Seperti sore yang tadi. Saat tiba-tiba saya mendapat ide untuk berbuka puasa di penjaja kopi keliling di gerbang kantor kami yang megah di belakang sana. Sementaranya, duduk-duduk menunggu sore yang beranjak habis, seorang kawan menyapa lewat aplikasi chatting ternama di dunia maya. Dia bertanya tadi, kiranya mengapa saya belum pulang padahal hari sudah sesore ini, tak seperti biasanya, katanya begitu. Saya tertawa sendiri membacanya. Lalu obrolan-obrolan singkat yang lain mengalir setelahnya, kami bicara tentang hal-hal yang sama sekali tak spesifik. Hingga akhirnya dia bercerita tentang kondisi keuangannya yang saat ini sedang tak terlalu bagus.

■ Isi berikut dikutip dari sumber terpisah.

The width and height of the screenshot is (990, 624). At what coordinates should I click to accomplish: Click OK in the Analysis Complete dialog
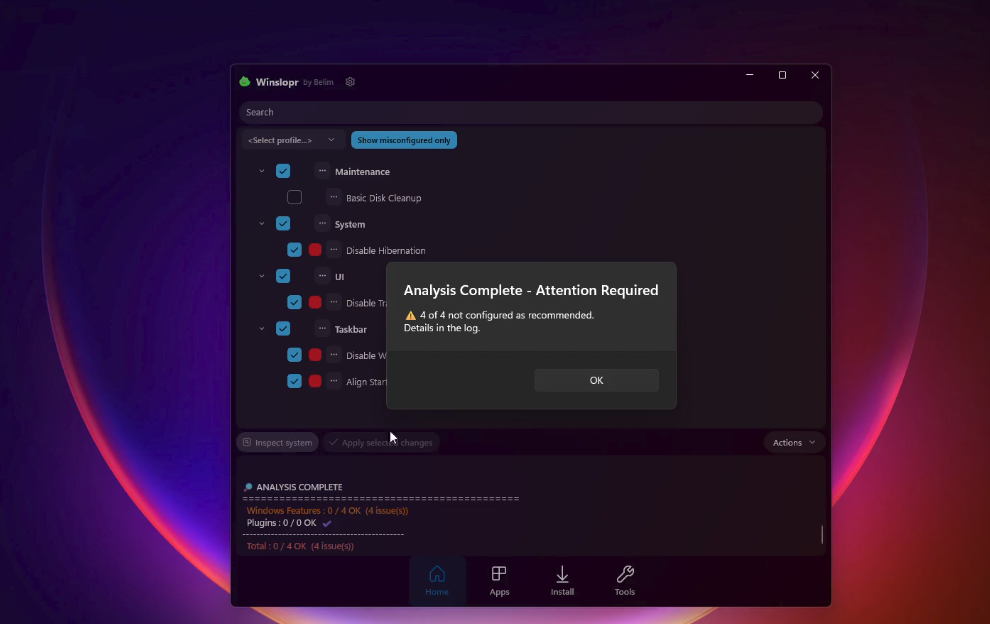point(596,380)
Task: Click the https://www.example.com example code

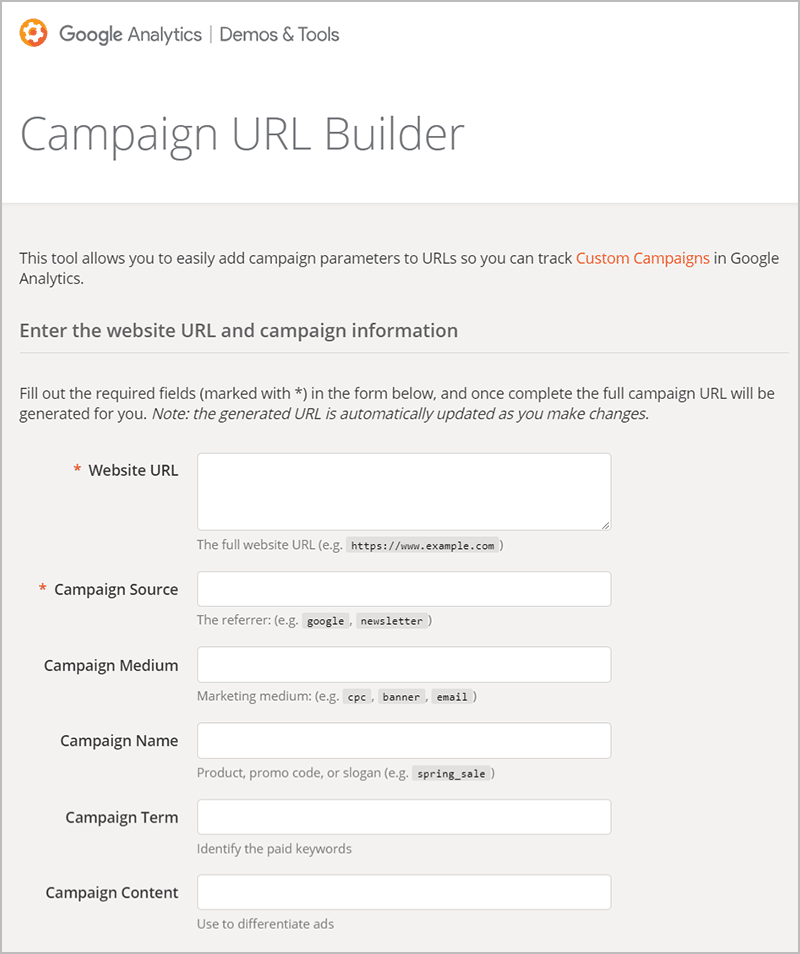Action: point(421,546)
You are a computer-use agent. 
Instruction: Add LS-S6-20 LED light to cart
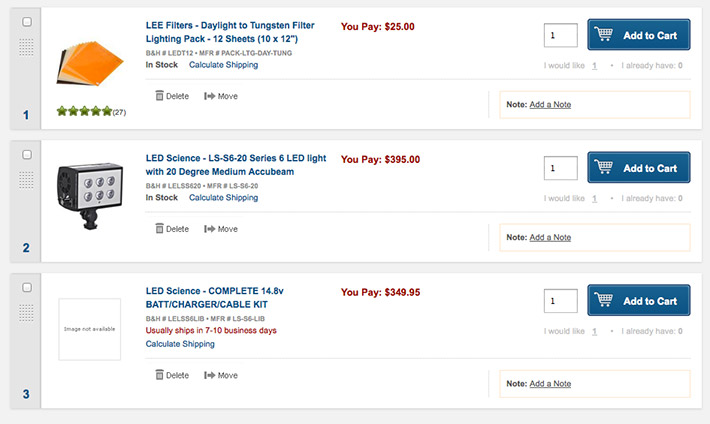638,167
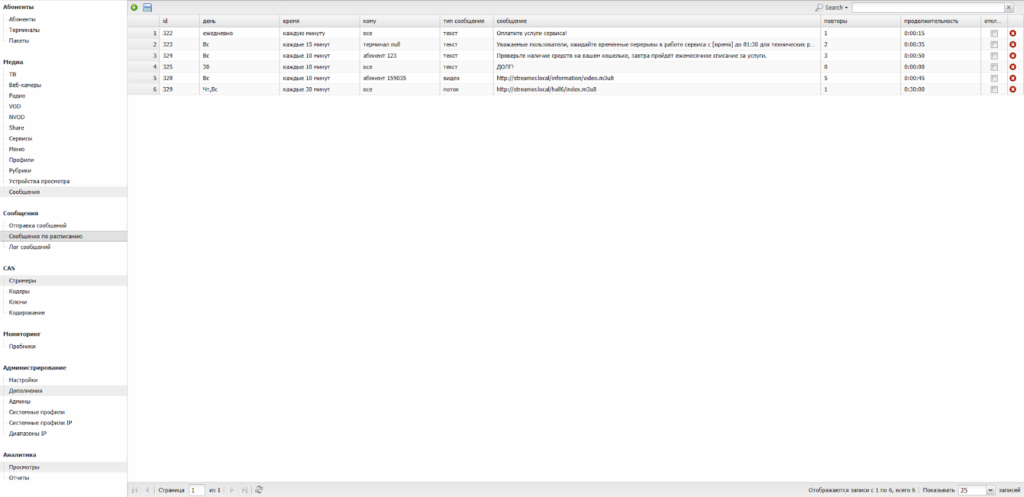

Saya tanyakan padanya: “kenapa bisa seperti itu?”. Lantas dia menjawab bahwa semua uang yang dia miliki sudah jelas alokasinya. Dan obrolan itu jadi semakin asik.

Saya:” Saran saya begini: sebaiknya kamu segera jajanin uang yang kamu punya sekarang untuk sesuatu yang ga perlu, sekali-kali
Kawan-1: “Ga bisa, Kak. Kaya yang udah saya bilang tadi bahwa uang saya pas-pasan
Saya: “Ya, gapapa. Kamu jajanin barang atau apapun yang menurut kamu ga perlu aja, sekali-kali
Kawan-1: “Hah, saya ga kepikir ada sesuatu yang saya anggap ga perlu, Kak. Baju baru, celana baru, sepatu baru, tas baru, make-up baru. Saya pikir itu semua perlu
Saya: “(sambil tertawa lepas karena sedikit kaget mendengar jawabannya) Cool! Sekarang pikirkan, kamu cuma perlu jajan sesuatu yang menurut kamu ga perlu, sekali-kali
Kawan-1: “Apa contoh hal yang ga perlu?
Saya: “Saya gatau, hahaa. Pastinya itu cuma kamu sendiri yang tahu

Saya sudahi obrolan kami yang tadi sampai di situ. Saya biarkan dia berpikir sendiri dulu. Lanjut berpamit padanya untuk pulang, saya berjalan perlahan ke luar dari gedung ini. Dan pikiran saya masih berputar pada obrolan kami yang tadi. Untuk kemudian teringat pada obrolan yang lain di sore kemarin, bersama kawan yang lain.

Kawan-2: “Kamu tadi buka puasa makan apa?
Saya: “Saya makan sapo tahu
Kawan-2: “Wah, enak. Saya suka sapo tahu
Saya: “Sebenarnya saya kurang suka sapo tahu
Kawan-2: “Loh, kenapa tadi kamu makan sapo tahu?
Saya: “Kayanya saya ga selalu makan yang saya suka
Kawan-2: “Ah!

Heheu. Kadang saya berpikir, bahwa menjalani hal yang tak saya sukai adalah seperti melihat sesuatu dari sudut yang berbeda. Hingga akhirnya saya mengetahui alasan di balik mengapa saya tak menyukai hal tersebut. Untuk kemudian saya menyadari pula alasan mengapa orang lain malah menyukai hal yang tidak saya sukai. Saya merasa pikiran saya lebih terbuka setelahnya. Saya tak lagi sekedar membiarkan orang lain berbeda dari saya, tapi lebih jauh dari itu, saya pikir saya mulai memahami mengapa kami ditakdirkan menyukai hal yang berbeda.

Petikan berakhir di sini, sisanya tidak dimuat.